Sort of. RAG (retrieval-augmented generation) usually means fetching relevant documents and feeding them to an AI as context. Basic Memory does that — but it's tighter than a typical RAG pipeline in two ways. First, your AI reads and writes notes directly through MCP tools, and search is just one of several ways it navigates your knowledge. It's less "retrieve and generate" and more "the AI already lives in your notes." Second, most RAG setups assume static content — you load documents once and query them. Basic Memory watches for changes and selectively re-indexes only the chunks that were modified. Your knowledge base is alive, and the search index stays current as you and your AI work.
Do I need an API key to use semantic search?
No. The default embedding provider (FastEmbed) runs entirely on your machine — no API key, no network calls, no cost. If you want to use OpenAI embeddings instead, that does require an OpenAI API key. See Embedding providers.
Does semantic search send my notes to the cloud?
Not with the default setup. FastEmbed generates embeddings locally on your machine. Nothing leaves your computer. If you switch to OpenAI embeddings, your note text is sent to OpenAI's API for embedding — but the resulting vectors are stored locally.
How many notes can it handle?
Thousands without issue. The initial indexing takes a few minutes for a few hundred notes, and after that new or edited notes are indexed incrementally. The SQLite-based vector store is fast for typical personal knowledge bases.
My search results aren't great. What can I do?
A few things to try:
- Be more specific in your query. "authentication" is vague; "how we handle JWT token refresh" gives the vector search more meaning to work with.
- Lower the similarity threshold. The default
0.55filters out loosely related results. Try0.3if you want broader recall. See Configuration. - Check that embeddings are built. Run
bm reindex --embeddingsto make sure the index is up to date. - Try a different search mode. If you're looking for an exact term, use text search. If you're exploring a concept, use vector search directly instead of hybrid.
Can I use a different embedding model?
Yes. You can switch between FastEmbed (local, free) and OpenAI (API, paid). See Embedding providers. After switching, run bm reindex --embeddings since embeddings from different models aren't compatible.

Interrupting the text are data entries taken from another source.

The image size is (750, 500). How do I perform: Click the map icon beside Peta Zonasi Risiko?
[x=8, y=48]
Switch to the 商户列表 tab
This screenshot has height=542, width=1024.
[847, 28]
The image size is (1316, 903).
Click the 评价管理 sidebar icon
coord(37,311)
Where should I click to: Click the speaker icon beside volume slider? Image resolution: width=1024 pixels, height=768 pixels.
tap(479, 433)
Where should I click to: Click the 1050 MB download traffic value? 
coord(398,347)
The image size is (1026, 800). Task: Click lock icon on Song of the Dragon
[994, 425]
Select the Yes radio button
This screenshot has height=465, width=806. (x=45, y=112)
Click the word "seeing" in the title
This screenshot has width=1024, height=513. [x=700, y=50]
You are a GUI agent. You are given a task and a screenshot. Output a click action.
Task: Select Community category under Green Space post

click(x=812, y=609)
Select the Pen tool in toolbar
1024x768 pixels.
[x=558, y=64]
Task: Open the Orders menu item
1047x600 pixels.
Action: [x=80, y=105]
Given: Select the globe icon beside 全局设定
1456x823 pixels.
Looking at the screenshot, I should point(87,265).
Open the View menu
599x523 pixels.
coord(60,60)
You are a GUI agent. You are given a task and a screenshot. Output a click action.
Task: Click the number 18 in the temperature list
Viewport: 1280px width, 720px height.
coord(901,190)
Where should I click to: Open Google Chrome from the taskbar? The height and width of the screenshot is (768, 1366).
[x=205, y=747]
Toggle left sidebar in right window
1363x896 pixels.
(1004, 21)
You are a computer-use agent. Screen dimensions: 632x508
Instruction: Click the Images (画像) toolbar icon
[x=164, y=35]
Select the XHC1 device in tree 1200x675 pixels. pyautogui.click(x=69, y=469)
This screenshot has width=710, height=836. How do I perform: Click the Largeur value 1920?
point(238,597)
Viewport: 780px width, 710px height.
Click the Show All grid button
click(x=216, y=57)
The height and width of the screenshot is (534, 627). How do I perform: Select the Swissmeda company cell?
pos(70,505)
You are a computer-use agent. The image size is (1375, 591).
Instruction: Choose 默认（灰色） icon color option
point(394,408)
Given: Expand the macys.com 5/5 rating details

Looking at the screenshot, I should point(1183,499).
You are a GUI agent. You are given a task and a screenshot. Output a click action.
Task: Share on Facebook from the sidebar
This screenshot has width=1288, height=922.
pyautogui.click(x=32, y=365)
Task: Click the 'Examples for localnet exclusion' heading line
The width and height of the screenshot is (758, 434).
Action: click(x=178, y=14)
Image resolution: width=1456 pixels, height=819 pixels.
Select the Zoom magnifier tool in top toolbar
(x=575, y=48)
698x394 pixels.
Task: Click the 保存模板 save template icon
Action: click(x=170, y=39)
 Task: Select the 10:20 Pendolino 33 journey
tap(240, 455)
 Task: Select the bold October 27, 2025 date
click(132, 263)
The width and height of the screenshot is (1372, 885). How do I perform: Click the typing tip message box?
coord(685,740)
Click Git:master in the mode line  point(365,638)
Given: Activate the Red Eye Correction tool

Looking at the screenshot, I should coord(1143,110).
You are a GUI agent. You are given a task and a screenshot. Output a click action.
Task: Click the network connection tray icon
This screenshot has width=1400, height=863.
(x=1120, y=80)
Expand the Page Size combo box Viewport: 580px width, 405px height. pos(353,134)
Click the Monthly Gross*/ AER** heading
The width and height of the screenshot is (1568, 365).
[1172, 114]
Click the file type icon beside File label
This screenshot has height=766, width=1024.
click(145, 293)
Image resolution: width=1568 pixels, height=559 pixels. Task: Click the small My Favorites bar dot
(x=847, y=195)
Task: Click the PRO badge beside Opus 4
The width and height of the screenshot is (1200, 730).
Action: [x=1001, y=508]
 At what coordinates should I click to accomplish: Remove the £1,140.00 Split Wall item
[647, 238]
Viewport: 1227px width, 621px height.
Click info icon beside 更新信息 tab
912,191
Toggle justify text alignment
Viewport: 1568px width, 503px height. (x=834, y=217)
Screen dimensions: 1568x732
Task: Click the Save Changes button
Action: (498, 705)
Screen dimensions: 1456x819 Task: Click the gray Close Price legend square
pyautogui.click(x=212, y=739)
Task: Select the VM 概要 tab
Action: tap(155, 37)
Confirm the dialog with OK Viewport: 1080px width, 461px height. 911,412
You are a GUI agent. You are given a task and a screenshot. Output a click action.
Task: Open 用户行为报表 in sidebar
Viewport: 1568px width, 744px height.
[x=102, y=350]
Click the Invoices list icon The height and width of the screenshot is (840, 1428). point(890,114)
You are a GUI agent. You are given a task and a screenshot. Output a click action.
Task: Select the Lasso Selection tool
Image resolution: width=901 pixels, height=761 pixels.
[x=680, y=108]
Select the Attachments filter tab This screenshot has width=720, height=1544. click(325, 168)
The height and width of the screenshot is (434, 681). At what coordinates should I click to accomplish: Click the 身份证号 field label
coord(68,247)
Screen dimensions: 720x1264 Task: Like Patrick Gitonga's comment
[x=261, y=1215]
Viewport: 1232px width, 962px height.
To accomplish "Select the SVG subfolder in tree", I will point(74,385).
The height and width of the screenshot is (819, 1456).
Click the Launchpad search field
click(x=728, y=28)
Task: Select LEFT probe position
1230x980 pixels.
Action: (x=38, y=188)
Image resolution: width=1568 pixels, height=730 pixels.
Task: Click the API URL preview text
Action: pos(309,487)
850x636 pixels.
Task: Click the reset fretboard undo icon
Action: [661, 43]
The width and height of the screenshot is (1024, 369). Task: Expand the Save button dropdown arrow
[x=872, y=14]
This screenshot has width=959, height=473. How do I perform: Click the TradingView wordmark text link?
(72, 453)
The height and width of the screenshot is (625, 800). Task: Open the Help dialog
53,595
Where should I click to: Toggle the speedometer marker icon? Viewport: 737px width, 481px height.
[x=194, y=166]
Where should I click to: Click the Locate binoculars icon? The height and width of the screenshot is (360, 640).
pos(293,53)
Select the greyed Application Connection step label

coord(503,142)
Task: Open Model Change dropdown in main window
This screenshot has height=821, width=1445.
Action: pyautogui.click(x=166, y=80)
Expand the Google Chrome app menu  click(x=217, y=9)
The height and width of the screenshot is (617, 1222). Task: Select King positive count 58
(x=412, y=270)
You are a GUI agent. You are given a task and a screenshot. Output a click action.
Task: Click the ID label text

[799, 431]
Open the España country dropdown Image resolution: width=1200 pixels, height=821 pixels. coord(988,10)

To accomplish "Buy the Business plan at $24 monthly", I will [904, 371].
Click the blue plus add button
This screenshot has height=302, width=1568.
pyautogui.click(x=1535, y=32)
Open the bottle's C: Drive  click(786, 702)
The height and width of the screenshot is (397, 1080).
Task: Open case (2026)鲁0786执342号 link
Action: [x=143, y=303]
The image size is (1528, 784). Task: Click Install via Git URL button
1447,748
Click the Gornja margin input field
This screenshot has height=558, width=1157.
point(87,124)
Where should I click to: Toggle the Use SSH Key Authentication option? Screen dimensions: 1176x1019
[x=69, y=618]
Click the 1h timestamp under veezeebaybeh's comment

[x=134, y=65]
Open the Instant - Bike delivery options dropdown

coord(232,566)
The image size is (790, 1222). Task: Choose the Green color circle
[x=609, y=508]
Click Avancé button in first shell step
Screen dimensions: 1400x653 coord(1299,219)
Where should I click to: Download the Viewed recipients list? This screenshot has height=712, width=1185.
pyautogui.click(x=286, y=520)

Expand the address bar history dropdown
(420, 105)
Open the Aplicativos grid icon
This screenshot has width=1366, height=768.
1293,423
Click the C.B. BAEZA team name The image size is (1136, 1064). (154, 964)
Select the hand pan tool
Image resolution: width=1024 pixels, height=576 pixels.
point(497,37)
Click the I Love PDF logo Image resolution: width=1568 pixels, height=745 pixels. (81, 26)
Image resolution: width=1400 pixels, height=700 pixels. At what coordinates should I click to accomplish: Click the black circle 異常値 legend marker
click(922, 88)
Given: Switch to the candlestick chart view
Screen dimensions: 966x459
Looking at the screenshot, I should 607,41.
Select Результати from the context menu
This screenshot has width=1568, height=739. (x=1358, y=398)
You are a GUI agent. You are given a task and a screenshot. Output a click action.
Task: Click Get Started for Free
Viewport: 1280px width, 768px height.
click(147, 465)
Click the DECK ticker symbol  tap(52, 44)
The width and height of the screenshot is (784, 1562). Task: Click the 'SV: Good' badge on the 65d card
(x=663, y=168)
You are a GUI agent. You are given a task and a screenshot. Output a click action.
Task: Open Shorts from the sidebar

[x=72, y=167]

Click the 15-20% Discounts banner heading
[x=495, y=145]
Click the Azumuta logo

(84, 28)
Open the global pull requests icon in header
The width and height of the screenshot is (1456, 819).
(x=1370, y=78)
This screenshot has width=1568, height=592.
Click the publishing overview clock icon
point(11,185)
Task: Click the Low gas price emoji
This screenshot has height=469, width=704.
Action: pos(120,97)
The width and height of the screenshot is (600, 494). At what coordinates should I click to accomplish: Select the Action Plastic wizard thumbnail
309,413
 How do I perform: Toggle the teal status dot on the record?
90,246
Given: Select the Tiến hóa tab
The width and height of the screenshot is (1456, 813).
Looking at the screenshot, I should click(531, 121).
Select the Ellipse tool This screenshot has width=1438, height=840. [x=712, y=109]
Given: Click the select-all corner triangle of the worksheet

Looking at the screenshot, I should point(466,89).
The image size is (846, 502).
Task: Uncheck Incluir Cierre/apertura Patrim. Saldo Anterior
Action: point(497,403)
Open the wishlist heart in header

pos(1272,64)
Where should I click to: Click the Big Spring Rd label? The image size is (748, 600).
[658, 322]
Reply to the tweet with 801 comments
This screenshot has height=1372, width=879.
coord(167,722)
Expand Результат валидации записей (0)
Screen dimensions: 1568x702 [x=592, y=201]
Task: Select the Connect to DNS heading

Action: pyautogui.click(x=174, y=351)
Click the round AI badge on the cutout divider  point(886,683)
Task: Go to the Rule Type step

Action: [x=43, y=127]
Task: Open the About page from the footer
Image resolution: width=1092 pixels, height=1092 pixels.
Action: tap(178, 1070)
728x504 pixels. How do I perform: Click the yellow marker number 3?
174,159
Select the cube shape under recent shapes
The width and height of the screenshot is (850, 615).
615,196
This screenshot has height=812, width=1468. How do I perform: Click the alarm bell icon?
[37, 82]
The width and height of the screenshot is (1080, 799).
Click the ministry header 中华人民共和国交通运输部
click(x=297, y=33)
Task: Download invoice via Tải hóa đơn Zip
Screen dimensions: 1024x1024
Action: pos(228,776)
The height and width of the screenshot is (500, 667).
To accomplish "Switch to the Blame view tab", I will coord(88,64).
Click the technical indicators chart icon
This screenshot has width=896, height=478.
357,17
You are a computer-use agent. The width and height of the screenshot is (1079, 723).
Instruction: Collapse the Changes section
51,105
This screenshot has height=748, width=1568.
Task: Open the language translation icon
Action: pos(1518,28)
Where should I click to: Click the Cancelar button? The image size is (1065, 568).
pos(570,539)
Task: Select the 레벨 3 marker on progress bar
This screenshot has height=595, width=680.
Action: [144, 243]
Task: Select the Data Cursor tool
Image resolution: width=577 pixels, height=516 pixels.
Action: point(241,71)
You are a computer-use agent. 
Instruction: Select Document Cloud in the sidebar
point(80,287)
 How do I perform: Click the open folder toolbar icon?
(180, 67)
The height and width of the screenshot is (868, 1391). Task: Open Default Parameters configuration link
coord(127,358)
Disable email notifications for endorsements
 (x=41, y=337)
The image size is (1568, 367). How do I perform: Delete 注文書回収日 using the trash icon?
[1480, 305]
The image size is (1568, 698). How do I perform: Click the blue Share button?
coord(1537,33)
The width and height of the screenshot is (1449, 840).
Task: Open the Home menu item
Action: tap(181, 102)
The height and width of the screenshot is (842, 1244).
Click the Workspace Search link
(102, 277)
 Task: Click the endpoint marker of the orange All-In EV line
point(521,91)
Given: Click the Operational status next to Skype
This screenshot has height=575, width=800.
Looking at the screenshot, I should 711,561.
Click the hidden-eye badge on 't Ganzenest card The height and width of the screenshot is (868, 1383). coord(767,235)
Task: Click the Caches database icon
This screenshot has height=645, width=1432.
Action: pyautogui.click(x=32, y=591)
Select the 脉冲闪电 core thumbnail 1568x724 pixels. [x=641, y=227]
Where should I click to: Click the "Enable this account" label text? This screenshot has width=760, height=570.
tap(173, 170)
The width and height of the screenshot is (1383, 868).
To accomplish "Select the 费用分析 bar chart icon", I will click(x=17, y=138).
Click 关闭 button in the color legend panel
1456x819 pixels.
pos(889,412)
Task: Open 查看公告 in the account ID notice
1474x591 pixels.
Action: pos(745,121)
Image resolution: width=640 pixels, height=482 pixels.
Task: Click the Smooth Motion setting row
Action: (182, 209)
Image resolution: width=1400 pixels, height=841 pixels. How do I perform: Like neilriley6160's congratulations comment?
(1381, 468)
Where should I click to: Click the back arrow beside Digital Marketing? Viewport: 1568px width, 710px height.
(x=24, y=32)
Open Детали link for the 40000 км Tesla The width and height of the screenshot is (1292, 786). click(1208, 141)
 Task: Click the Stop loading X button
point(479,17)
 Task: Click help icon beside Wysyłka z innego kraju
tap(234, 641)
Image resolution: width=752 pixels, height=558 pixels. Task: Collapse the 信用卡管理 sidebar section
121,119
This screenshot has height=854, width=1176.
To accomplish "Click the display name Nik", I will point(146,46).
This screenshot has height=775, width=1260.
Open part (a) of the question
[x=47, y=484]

Does Basic Memory Cloud support semantic search?
Yes. Cloud instances have semantic search enabled by default, using the same hybrid search. No setup required — it works the same way as local.
What inspired Basic Memory's search?
Basic Memory's hybrid search draws on ideas from the open source community — in particular QMD, which combines BM25 keyword search with vector semantic search in a local-first design. We loved the approach and wanted it integrated into Basic Memory's read-write knowledge system, where the AI doesn't just search your notes but actively works in them.